Entries for locating text and elements

-- start --

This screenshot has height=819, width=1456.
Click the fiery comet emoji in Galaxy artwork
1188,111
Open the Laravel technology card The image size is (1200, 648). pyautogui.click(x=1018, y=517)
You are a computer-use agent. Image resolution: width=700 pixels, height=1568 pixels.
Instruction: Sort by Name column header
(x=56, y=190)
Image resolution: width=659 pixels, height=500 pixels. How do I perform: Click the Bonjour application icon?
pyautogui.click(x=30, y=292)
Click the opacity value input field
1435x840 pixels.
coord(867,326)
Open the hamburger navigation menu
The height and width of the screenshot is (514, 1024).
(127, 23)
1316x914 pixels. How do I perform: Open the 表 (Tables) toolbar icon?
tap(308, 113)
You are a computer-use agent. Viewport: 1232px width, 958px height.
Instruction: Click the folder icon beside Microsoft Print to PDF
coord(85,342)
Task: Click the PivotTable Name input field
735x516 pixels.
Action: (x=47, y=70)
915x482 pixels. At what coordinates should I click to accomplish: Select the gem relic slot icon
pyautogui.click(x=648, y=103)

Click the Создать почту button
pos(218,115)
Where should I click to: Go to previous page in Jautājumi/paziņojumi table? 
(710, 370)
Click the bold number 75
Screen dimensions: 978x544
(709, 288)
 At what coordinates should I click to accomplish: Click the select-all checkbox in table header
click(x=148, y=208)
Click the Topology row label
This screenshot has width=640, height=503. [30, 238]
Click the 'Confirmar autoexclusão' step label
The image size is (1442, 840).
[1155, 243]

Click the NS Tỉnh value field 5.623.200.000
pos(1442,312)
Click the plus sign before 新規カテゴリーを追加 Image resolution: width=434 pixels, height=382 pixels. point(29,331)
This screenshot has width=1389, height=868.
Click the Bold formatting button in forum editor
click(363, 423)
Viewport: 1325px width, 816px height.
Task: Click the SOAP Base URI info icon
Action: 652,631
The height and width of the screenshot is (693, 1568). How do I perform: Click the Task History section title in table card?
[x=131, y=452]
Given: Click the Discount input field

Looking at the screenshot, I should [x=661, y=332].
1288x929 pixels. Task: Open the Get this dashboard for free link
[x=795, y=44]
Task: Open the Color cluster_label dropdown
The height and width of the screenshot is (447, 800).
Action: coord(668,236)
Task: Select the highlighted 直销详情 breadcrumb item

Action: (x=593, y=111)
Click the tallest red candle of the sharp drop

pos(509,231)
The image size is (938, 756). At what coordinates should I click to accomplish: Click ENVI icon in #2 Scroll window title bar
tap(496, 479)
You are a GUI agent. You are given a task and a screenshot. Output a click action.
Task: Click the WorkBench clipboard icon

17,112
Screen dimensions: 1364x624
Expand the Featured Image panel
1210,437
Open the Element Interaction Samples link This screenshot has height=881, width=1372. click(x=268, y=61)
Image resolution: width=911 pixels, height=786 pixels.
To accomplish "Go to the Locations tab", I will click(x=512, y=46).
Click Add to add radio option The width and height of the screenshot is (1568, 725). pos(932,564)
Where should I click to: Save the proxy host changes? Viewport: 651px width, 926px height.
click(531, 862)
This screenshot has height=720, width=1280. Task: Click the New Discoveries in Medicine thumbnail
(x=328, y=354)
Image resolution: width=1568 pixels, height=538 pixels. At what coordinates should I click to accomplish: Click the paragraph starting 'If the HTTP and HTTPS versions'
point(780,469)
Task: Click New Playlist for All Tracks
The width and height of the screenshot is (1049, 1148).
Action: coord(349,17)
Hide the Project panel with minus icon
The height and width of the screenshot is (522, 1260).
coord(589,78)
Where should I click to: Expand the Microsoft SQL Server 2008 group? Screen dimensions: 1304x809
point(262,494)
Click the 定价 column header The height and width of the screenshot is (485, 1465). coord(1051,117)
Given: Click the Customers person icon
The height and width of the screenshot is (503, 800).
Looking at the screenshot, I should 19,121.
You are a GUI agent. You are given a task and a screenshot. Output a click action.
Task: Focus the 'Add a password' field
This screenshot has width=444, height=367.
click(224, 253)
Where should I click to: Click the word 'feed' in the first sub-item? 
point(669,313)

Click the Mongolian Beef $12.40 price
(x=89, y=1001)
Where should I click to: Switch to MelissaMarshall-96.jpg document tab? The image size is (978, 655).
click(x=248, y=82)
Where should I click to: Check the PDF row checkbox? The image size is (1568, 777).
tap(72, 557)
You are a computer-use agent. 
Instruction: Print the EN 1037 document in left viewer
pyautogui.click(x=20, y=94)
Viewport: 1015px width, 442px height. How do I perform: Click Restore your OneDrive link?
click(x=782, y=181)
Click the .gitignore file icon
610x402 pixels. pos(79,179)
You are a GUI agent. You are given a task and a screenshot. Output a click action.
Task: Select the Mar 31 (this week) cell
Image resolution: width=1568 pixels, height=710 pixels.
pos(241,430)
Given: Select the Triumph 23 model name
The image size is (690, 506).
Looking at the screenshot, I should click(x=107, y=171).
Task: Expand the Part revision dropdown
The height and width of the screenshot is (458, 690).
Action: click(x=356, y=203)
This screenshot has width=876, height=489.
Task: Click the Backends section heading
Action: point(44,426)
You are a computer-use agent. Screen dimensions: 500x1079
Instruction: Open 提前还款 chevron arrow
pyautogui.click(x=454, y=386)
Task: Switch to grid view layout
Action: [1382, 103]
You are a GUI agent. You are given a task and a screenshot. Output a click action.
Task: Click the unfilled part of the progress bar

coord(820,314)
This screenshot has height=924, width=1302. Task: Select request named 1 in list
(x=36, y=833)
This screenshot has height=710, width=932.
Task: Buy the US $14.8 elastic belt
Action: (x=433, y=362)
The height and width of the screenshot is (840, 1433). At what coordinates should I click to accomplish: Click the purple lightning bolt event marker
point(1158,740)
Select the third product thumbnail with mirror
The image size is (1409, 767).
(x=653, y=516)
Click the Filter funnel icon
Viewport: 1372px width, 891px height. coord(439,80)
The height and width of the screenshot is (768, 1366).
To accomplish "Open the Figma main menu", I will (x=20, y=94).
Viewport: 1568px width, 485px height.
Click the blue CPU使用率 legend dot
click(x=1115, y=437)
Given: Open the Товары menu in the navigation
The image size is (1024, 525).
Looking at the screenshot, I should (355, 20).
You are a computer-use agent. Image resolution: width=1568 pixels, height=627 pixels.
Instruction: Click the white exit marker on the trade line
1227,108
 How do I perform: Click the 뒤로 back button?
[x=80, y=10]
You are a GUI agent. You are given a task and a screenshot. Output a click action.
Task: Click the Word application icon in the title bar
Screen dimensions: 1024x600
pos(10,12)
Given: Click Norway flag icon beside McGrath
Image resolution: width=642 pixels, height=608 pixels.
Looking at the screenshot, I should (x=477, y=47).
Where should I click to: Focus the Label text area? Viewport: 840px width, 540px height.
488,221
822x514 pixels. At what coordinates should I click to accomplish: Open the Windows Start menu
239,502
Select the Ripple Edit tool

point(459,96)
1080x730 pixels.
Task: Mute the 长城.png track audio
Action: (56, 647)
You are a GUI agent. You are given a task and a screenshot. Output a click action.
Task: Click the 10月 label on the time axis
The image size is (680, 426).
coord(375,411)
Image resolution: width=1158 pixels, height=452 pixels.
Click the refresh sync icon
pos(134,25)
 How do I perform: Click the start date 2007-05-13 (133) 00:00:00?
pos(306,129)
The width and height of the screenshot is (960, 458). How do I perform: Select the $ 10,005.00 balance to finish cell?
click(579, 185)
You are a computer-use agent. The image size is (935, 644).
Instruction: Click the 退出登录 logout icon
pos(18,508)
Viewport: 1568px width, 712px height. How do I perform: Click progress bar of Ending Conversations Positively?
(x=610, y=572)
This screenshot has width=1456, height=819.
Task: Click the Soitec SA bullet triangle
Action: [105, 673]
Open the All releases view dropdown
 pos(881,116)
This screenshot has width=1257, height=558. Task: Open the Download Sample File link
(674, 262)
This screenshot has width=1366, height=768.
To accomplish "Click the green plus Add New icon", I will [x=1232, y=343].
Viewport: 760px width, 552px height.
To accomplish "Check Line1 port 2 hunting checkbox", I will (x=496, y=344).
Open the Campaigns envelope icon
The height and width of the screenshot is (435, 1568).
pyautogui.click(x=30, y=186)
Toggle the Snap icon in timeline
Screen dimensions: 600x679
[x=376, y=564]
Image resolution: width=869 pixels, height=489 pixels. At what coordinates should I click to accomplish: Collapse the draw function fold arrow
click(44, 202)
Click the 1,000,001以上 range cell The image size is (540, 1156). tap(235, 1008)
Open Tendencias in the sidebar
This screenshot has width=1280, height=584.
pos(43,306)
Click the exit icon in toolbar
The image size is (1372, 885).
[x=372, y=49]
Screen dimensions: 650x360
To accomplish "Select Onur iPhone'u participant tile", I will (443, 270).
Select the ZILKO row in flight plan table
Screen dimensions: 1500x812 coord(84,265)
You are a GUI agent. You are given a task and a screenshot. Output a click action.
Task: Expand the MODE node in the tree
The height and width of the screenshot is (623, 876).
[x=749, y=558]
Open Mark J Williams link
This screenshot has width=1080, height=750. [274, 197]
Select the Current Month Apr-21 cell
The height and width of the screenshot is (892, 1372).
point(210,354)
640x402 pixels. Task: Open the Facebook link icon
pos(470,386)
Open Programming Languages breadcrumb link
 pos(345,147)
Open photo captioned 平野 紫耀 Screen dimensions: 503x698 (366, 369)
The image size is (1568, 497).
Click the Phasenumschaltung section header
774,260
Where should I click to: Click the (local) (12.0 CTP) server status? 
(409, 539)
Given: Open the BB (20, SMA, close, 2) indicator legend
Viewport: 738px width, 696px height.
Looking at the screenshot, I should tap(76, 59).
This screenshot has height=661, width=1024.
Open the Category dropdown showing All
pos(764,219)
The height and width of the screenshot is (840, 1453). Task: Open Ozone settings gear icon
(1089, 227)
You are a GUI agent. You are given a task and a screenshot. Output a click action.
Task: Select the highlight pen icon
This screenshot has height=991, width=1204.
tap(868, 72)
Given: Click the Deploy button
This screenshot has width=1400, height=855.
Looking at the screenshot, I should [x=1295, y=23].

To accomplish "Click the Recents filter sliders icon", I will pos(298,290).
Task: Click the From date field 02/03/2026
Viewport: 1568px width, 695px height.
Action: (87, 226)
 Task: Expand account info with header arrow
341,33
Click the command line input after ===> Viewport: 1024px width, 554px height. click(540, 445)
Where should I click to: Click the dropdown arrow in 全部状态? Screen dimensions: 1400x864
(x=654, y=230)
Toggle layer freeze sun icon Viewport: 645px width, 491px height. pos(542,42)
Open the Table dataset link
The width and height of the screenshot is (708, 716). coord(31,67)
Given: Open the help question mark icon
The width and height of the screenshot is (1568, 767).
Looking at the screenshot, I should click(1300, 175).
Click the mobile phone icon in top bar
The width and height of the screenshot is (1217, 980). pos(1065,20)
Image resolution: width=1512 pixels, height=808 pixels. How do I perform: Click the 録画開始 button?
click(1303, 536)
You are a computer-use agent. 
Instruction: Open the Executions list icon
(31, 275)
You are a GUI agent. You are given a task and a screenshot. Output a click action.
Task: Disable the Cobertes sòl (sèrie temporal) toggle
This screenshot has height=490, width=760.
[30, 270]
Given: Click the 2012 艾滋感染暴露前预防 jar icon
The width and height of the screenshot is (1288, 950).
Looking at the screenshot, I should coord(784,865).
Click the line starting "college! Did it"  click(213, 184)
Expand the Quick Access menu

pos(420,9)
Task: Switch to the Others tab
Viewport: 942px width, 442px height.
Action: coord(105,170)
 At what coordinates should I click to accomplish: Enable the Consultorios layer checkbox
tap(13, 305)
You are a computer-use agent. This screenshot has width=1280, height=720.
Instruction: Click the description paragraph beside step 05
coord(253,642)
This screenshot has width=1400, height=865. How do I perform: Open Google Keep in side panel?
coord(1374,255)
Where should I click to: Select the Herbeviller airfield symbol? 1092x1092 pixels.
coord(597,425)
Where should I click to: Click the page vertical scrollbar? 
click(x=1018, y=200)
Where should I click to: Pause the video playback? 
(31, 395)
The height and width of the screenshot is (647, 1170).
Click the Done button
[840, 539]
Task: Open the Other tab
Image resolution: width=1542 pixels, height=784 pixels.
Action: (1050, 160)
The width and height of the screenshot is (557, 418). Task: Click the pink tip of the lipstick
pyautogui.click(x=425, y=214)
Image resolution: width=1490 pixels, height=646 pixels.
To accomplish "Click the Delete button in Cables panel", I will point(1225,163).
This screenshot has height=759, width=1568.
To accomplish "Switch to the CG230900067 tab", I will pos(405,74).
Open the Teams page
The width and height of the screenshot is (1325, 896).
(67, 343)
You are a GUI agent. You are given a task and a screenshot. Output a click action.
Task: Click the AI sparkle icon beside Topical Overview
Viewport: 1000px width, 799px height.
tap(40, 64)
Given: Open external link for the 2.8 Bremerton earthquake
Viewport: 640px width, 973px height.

-- end --

Your instructions
How many lines in the entries above contain the string "computer"? Treat case as significant, and reply with the number alone.

The reply
8